Covid-19 Public Health Policy Implications Commentary and Analysis
Below is the extracted article published on the 6th of October 2020 by the highly respected Stanford Professor John Ioannidis – Global Perspective of Covid-19 Epidemiology for a Full-Cycle Pandemic. The argument he presents is one that public health policy needs to be far more sophisticated in its approach to Covid-19.
The blanket lockdown of whole communities, he argues, ignores the very stratified risks that communities run. Extremely low risk in the working age population against higher risk for those above 70. He notes that the data is most probably bad and questions what he sees as a lack of constant distinction between deaths from Covid-19 and deaths with Covid-19.
He estimates that the extent of infection is of the order of 10% in populations and most are either asymptomatic or mild. The corollary is that as testing ramps up the apparent number of cases also ramps up. A totally misleading interpretation of the data.
He foresees that there may be an extended period when the virus is active, but that with more nuanced and focussed public health policy the proportion of total deaths would be reduced to a small number. He also points to the extensive collateral damage to public health that has occurred as a result of the clumsy implementation of policy. The treatment may have been worse than the disease!
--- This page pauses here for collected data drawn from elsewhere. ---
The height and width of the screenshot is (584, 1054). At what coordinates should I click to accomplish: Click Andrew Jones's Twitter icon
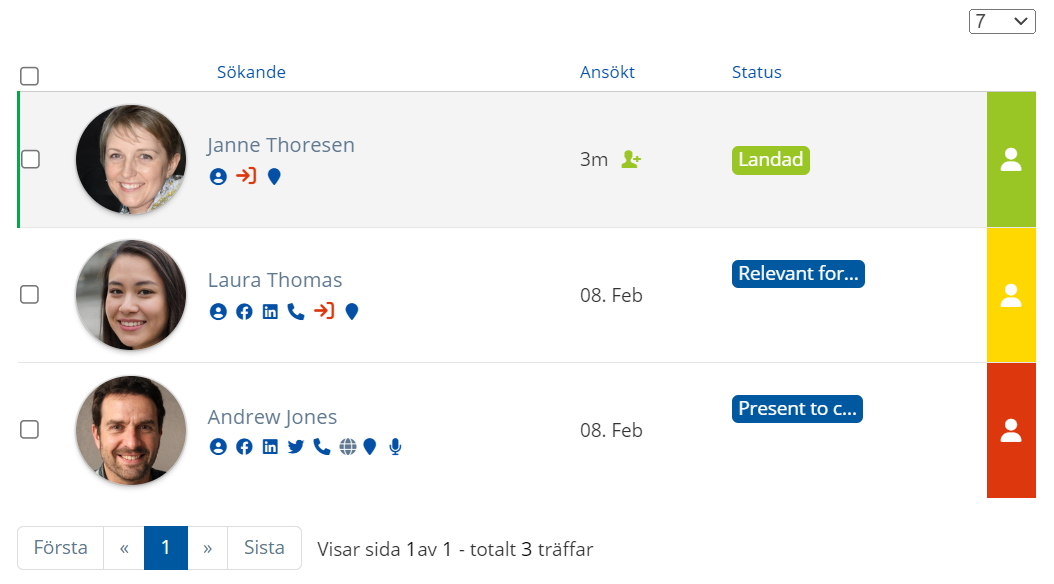pos(296,447)
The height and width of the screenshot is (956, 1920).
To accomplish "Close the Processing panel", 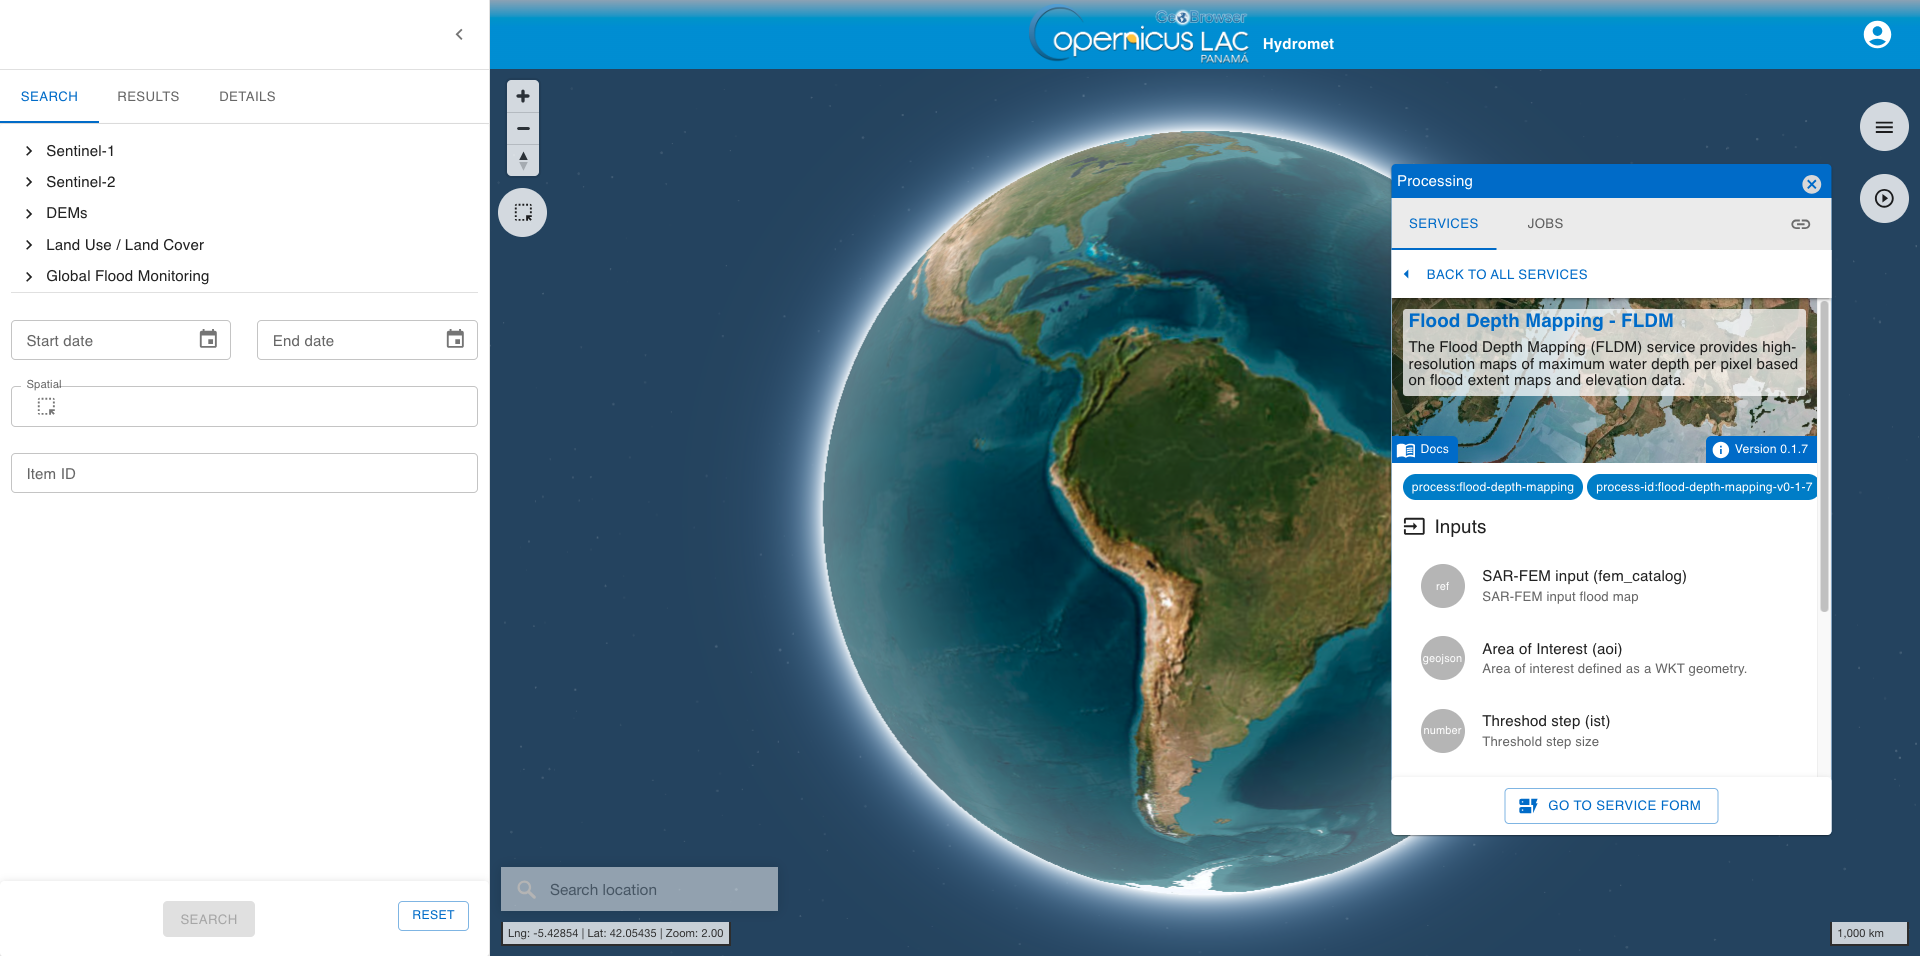I will coord(1811,184).
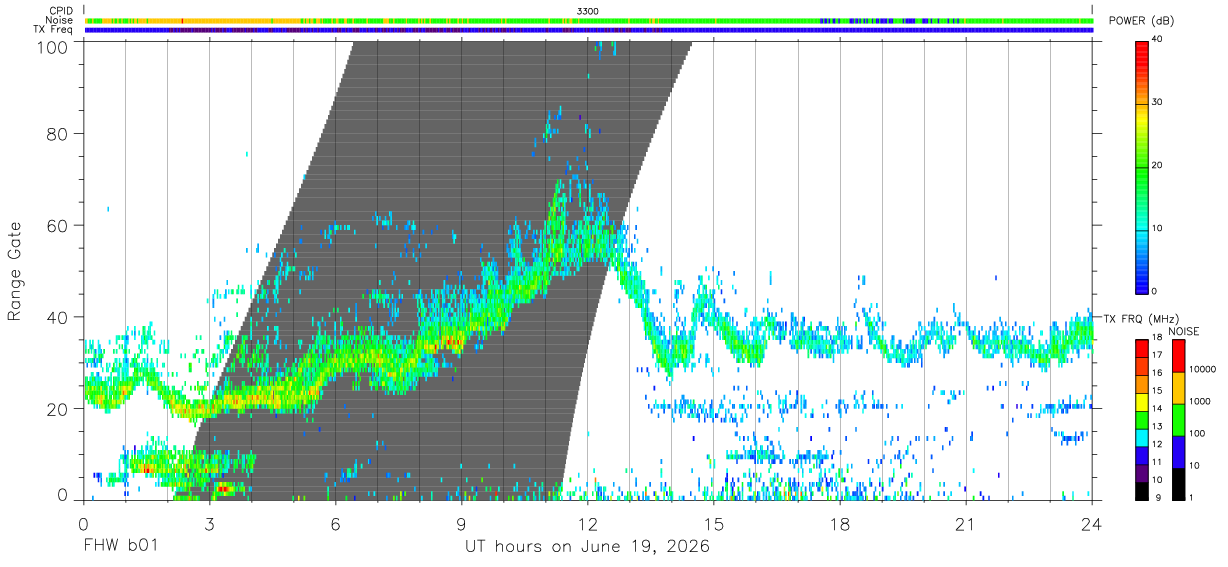1228x567 pixels.
Task: Click the UT hours date axis title
Action: (x=587, y=547)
The data released by governments and health authorities does not really point to the nature of the disease so this analysis of the data by an eminent medical and public health professional is a valuable contribution. Could it be that massive and unnecessary damage has been done to economies?
Source: https://onlinelibrary.wiley.com/doi/epdf/10.1111/eci.13423
John P. A. Ioannidis is a Greek-American physician-scientist, writer and Stanford University professor who has made contributions to evidence-based medicine, epidemiology, and clinical research. Ioannidis studies scientific research itself, meta-research primarily in clinical medicine and the social sciences.